• _Data for this task_
######

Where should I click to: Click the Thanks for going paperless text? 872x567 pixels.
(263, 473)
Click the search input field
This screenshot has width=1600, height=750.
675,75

######

Word for word, set down all the lines above.

• _Problem solution_
Where should I click to: Click the Thanks for going paperless text? 872x567 pixels.
(263, 473)
Click the search input field
This screenshot has width=1600, height=750.
675,75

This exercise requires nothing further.